L’effet Mandela pourrait être défini très simplement comme un faux souvenir collectif. La première a en avoir parlé est la chercheuse américaine Fiona Broome, spécialiste du paranormal, qui lui a donné ce nom car elle était convaincue que Nelson Mandela était décédé en prison dans les années 80, alors que dans la réalité dans laquelle nous vivons, il a été libéré en 1990 après 27 ans d’enfermement, est devenu président de la République d’Afrique du sud en 1994 et est mort en 2013. Mais après tout, croire qu’une personne publique est décédée alors que pas du tout est assez courant. Sauf que dans le cas présent, ils étaient des milliers à avoir ce souvenir, et des images précises de son enterrement, très semblables.
L’effet Mandela a été prouvé par une étude des psychologues Deepasri Prasad et Wilma Bainbridge de l’Université de Chicago, en 2021. L’étude montre, pour faire simple, que sur certaines images, la plupart des participants choisissent une image erronée, toujours la même, et avec assurance. Par exemple, nous sommes collectivement convaincus, en majorité, que le petit bonhomme Monopoly porte un monocle, alors que pas du tout. Ou que le logo de la marque de t-shirt Fruit of the loom comporte une corne d’abondance en plus des fruits, alors qu’il n’y en a pas.
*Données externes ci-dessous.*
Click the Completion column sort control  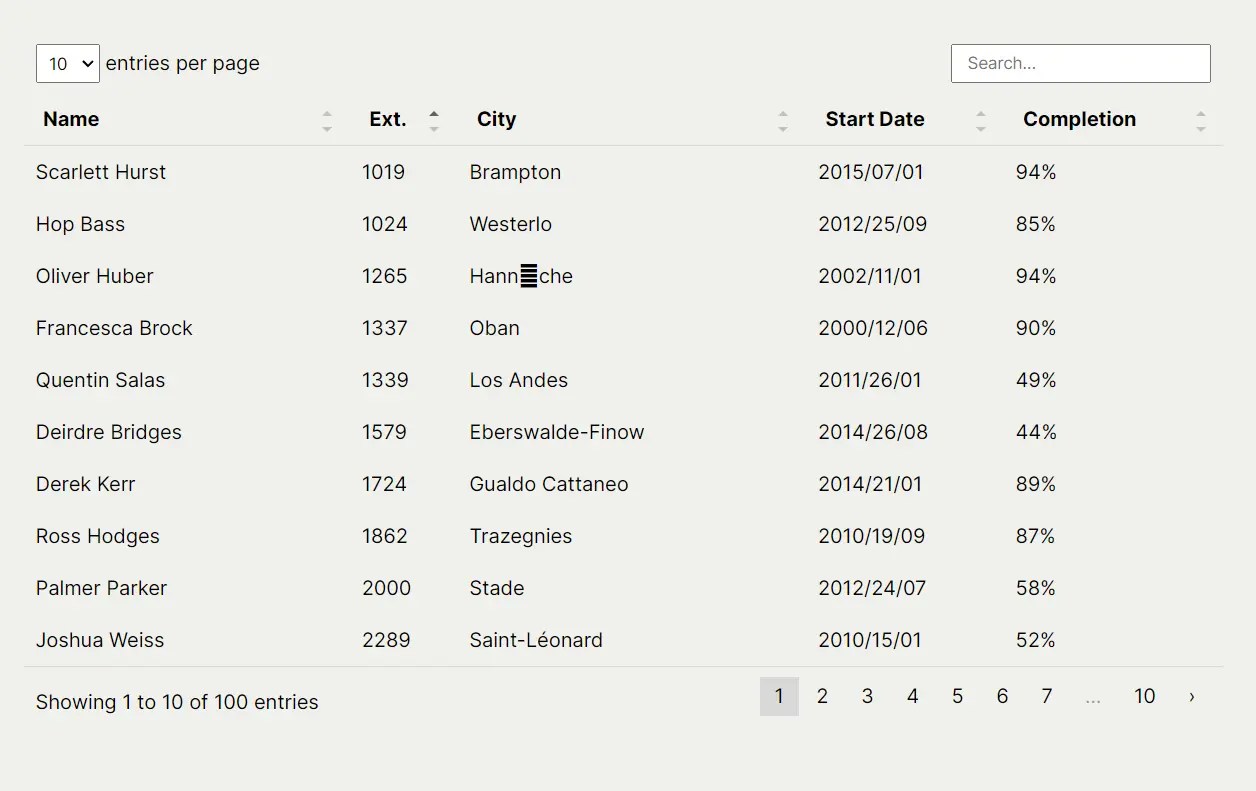point(1200,118)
Des histoires comme cela, il y en a des dizaines.
Celle que je trouve la plus dingue, c’est celle du film qui n’a jamais existé : des milliers d’Américains sont ainsi persuadés d’avoir vu un film qui s’appelle Shazaam. Ils peuvent en décrire précisément l’affiche, raconter l’histoire, en citer des répliques avec exactitude, et j’ai un jour, sur feu Twitter, assisté à une conversation sur ce film. Les souvenirs se recoupaient. Mais le film n’a jamais existé, on n’en trouve aucune trace, et l’acteur principal, un comique nommé Sinbad, l’a confirmé.
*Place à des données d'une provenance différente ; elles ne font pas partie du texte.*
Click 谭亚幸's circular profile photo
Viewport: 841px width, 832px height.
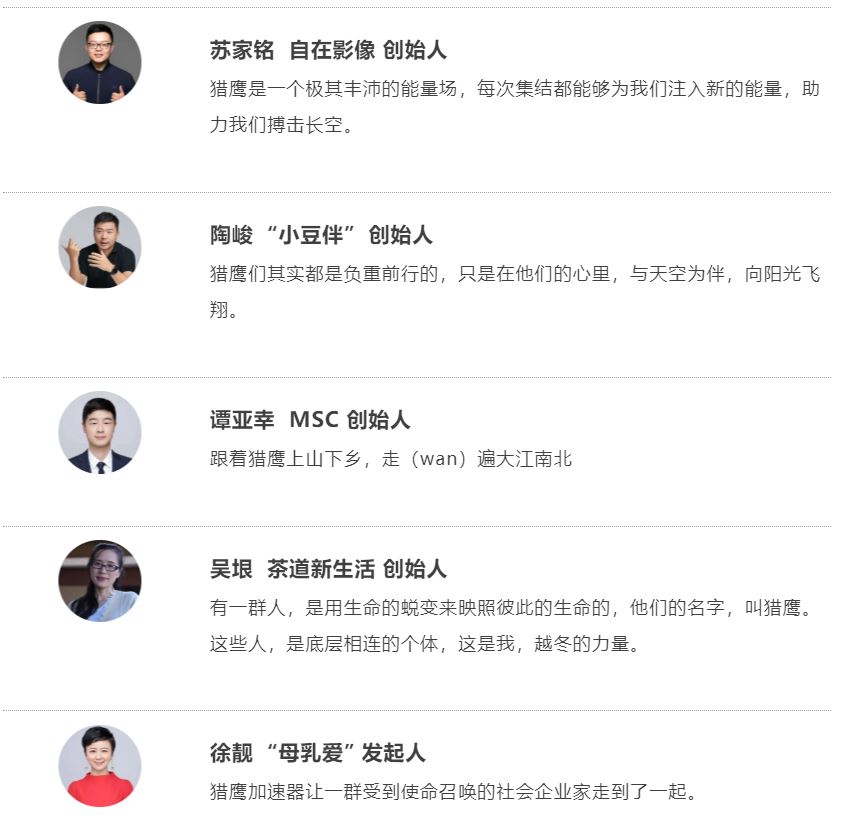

Pour ma part, j’ai un souvenir très bizarre, mais qui s’est finalement restauré, au sujet de l’enterrement de Lady Di. Je me souviens parfaitement des images, avec la Reine Elisabeth II devant Buckingham s’inclinant au passage du cercueil. Sauf que. Pendant plusieurs années, ce sont d’autres images que je trouvais systématiquement : le passage du cercueil oui, mais la Reine n’était pas devant Buckingham. Et cela me rendait folle, parce que j’étais tout de même bien sûre de ce que j’avais vu. Et finalement, les images sont revenues telles que je les connaissais.
Il n’y a aucune véritable explication à ce phénomène, uniquement des hypothèses. Les scientifiques parlent d’hallucinations collectives, ou d’erreur qui se répand par le bouche à oreille, et cette analyse est tout à fait crédible pour nombre de cas : ainsi nous sommes nombreux à penser mordicus que Dark Vador dit « Luke, je suis ton père » alors qu’il dit « Non, je suis ton père », mais c’est sans doute que la réplique est devenue un mème dans sa version erronée, et qu’à force de l’entendre de cette manière, c’est elle qui s’est ancrée dans notre esprit.
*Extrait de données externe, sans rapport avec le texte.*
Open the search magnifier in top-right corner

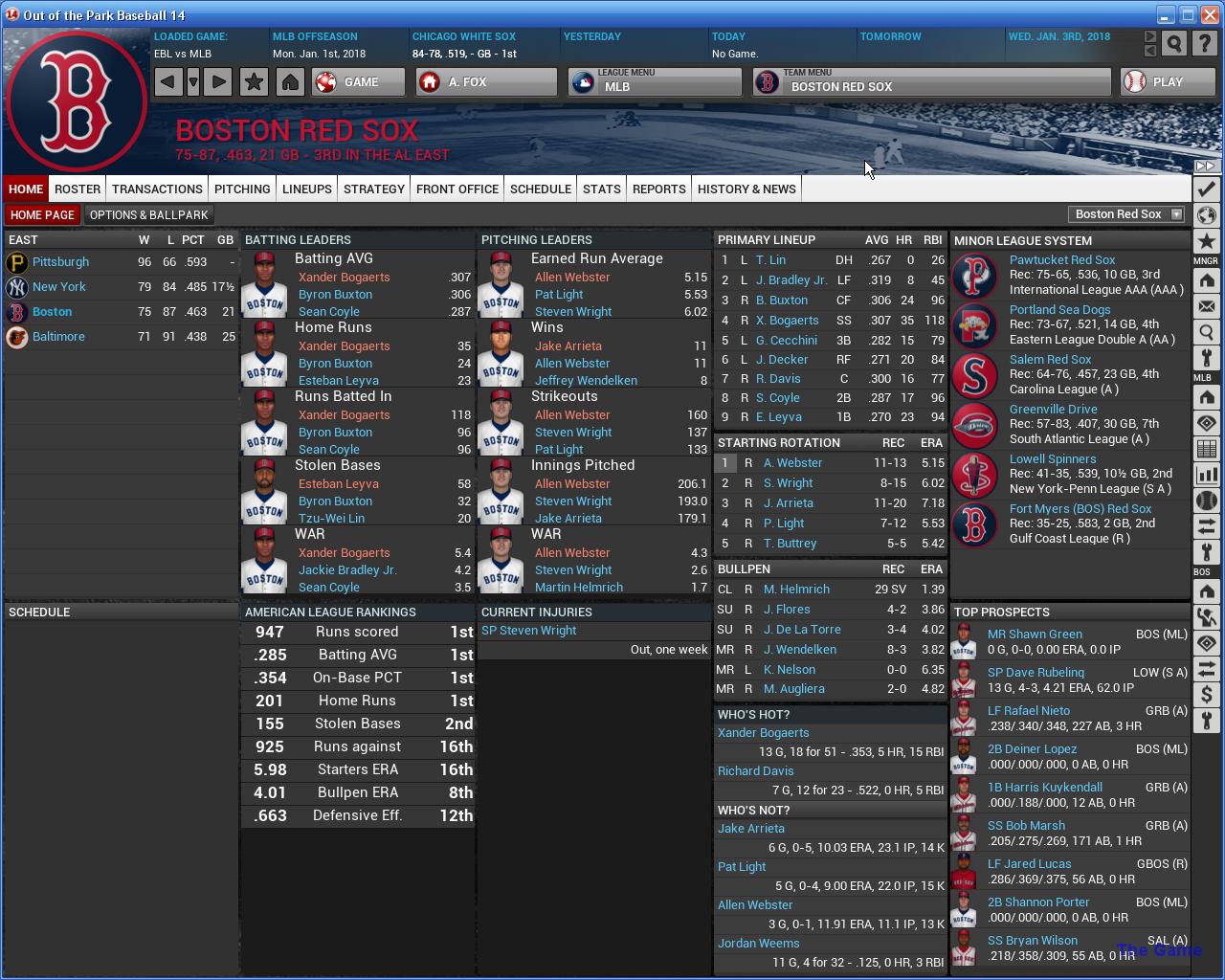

Néanmoins, cette explication me paraît plus difficile à tenir lorsqu’il est question de visuels et a fortiori de souvenirs d’événements. Comme beaucoup, je crois plutôt que c’est un indice de l’existence de ces fameux multivers et leurs réalités parallèles. Si tout choix mène à une bifurcation et à la naissance d’une réalité parallèle dans laquelle nous avons fait un autre choix, il existe donc plusieurs versions d’un même fait. Et ces univers parallèles ne sont peut-être pas aussi étanches qu’on le croit, peut-être parfois se superposent-ils, voire se mélangent, ou se rejoignent et se fondent l’un dans l’autre, et lorsqu’il s’agit de personnalités publiques beaucoup de monde est impacté. Mais c’est exactement la même chose que lorsqu’en famille ou entre amis on se dispute au sujet d’un souvenir commun qui n’est pas le même. On met souvent cela sur le compte des défaillances de la mémoire. Mais si c’était autre chose ? Si nous avions des souvenirs différents parce que nous avons effectivement vécu des événements différents ?
A titre personnel, je trouve cela passionnant, riche en questionnements existentiels (sans réponse pour le moment). Et en tant qu’autrice, je trouve cette hypothèse fascinante. Pourtant je n’écris pas de science-fiction : ce qui m’intéresse (et qui est le sujet d’Adèle) c’est la manière dont ces différentes réalités peuvent s’entremêler et façonner notre existence.